Started July 5, 2025
Completed
Real-Time SKU Leaderboard
Built a low-latency leaderboard for top-clicked SKUs using Flink, Redis, and Iceberg.
Apache Flink Redis Iceberg Streaming Kafka
Overview
Built a real-time SKU leaderboard for e-commerce marketing dashboards. Events were ingested via Kafka, processed with Apache Flink for sliding-window aggregations, and surfaced via Redis for low-latency querying.

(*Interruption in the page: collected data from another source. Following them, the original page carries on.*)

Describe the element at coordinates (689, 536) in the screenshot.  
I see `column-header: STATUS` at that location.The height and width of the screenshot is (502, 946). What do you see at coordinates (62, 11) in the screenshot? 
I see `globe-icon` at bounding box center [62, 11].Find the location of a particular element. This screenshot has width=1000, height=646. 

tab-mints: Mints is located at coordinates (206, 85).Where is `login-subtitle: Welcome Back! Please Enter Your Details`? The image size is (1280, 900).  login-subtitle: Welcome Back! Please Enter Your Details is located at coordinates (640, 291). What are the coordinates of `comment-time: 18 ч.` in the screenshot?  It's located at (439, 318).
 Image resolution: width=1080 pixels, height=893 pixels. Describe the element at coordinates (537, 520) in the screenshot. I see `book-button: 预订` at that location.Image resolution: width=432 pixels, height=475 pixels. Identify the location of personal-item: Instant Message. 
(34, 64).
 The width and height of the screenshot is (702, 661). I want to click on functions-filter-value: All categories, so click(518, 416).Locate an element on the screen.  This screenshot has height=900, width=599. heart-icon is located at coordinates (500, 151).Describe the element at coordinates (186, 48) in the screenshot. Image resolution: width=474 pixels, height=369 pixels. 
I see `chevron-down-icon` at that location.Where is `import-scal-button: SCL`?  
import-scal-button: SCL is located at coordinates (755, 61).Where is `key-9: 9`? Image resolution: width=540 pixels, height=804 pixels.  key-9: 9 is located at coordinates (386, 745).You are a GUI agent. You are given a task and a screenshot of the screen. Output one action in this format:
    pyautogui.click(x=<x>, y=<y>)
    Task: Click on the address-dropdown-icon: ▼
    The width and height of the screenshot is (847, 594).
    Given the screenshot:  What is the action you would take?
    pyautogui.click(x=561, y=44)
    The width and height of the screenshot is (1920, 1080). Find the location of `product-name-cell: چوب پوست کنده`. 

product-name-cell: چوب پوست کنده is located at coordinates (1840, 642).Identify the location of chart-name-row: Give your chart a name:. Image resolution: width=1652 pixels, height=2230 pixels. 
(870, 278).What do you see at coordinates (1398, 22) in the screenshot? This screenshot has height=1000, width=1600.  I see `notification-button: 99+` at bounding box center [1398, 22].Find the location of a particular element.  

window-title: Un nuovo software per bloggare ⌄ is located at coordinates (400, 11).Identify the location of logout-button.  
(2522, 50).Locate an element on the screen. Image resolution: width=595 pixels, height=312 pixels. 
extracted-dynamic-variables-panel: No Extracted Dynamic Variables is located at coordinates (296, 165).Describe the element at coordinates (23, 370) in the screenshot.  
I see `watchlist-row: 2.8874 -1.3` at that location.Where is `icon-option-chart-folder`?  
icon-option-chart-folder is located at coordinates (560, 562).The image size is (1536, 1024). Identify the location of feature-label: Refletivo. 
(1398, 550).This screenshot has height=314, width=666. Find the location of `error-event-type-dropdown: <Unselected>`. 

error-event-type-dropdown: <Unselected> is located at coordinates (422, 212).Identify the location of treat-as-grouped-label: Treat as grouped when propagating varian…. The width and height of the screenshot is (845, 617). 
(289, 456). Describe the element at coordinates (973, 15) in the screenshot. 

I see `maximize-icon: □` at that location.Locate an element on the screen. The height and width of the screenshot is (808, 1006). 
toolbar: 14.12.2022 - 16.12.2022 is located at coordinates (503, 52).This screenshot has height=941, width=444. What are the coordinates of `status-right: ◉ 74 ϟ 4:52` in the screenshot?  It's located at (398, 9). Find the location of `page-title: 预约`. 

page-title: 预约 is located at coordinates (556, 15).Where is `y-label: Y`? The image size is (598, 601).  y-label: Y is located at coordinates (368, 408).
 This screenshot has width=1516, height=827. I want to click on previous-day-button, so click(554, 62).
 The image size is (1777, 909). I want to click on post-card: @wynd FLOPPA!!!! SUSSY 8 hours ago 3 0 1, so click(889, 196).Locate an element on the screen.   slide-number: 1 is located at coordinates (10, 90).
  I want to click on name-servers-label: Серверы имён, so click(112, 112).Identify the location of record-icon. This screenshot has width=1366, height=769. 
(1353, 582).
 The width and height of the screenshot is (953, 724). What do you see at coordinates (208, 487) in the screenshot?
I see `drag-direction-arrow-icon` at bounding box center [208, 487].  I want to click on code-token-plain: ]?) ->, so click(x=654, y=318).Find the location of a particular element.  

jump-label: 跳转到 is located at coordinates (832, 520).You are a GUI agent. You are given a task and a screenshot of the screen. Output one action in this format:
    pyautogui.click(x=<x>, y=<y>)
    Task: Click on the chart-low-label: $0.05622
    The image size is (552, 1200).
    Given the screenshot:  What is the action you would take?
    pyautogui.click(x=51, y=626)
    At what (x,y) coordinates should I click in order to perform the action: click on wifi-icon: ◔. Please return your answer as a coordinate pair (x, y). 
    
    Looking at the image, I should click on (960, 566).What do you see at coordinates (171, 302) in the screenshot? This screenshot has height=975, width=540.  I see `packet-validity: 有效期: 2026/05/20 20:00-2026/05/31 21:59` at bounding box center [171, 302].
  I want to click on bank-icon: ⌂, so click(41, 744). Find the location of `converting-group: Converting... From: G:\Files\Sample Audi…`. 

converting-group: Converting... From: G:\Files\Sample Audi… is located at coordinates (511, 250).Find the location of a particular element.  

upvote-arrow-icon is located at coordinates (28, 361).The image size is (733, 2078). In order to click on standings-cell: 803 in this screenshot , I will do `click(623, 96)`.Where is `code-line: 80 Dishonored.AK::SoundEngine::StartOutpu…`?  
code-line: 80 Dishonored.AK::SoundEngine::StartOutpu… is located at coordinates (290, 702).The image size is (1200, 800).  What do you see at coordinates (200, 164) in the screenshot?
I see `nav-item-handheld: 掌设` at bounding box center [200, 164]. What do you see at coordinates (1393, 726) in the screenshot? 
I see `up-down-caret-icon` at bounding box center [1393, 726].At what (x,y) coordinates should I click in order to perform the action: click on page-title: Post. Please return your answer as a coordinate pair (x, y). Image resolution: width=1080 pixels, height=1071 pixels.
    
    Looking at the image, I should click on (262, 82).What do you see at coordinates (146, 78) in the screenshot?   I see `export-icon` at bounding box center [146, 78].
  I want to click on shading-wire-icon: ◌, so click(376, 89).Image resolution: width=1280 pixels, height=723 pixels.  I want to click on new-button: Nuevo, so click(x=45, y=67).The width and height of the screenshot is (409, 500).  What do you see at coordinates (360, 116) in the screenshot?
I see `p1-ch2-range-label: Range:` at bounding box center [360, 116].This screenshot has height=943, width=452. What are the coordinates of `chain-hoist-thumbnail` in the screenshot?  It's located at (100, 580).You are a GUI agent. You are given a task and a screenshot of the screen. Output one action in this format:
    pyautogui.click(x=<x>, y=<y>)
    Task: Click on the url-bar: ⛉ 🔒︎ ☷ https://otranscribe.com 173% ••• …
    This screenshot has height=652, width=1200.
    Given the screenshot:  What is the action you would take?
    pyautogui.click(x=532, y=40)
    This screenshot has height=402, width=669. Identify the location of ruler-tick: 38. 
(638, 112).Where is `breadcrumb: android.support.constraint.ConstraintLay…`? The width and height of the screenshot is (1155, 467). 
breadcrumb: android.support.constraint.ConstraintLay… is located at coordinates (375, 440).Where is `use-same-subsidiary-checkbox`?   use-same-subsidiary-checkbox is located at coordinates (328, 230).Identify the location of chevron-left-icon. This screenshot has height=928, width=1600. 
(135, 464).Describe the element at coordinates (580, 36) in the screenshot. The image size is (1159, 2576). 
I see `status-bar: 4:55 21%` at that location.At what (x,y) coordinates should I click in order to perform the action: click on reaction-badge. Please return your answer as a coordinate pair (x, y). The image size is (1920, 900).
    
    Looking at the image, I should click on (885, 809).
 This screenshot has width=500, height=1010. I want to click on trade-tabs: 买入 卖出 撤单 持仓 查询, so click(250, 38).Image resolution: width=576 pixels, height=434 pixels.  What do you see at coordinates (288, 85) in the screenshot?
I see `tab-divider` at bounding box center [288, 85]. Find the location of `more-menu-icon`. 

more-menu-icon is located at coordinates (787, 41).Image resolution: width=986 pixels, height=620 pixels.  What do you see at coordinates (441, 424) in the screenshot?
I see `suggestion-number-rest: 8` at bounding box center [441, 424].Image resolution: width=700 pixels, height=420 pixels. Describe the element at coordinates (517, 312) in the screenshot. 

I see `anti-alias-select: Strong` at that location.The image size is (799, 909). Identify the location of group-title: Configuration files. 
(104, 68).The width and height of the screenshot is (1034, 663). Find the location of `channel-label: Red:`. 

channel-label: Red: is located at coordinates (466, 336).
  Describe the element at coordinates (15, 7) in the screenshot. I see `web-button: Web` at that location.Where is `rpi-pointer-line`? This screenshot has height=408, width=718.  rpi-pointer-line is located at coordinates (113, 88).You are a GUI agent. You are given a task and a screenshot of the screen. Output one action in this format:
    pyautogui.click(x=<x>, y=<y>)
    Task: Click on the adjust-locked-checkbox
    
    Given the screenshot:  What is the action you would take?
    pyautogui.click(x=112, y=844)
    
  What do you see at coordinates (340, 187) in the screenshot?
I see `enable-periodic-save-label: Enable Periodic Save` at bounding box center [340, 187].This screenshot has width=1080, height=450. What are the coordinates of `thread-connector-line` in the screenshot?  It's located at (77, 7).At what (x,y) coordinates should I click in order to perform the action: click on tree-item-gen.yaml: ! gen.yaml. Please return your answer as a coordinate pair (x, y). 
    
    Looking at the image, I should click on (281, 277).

Iceberg was used to store hourly snapshots for audit and replay.
It demonstrates:
- Real-time stream aggregation
- Sliding window logic in Flink
- Low-latency read layer via Redis
- Iceberg for append-only analytics
Architecture
- Kafka ingests clickstream events
- Apache Flink performs real-time aggregation
- Redis stores hot leaderboard counts
- Iceberg stores durable historical snapshots
- Airflow handles periodic TTL cleanup and exports
Status
System was deployed as a prototype and delivered real-time metrics within 1–2 seconds of ingest.
Challenges
- Sliding window alignment across Flink job restarts
- Memory tuning Redis to avoid eviction under burst
- Backpressure in Kafka during simulated traffic spikes
Lessons Learned
- Always simulate burst load before go-live
- Use state TTL and lazy expiration in Redis for leaderboard rollups
- Flink watermarking config affects latency under clock skew
Related Services
- Real-time analytics dashboards
- Event-driven architecture
- Redis-based low-latency APIs
- Stream-to-lake architecture using Iceberg
Recent Activity
Optimized Flink job by tuning watermark lag and operator parallelism; latency dropped to 800ms P95.
Deployed Redis-backed real-time leaderboard using Flink sliding window aggregates.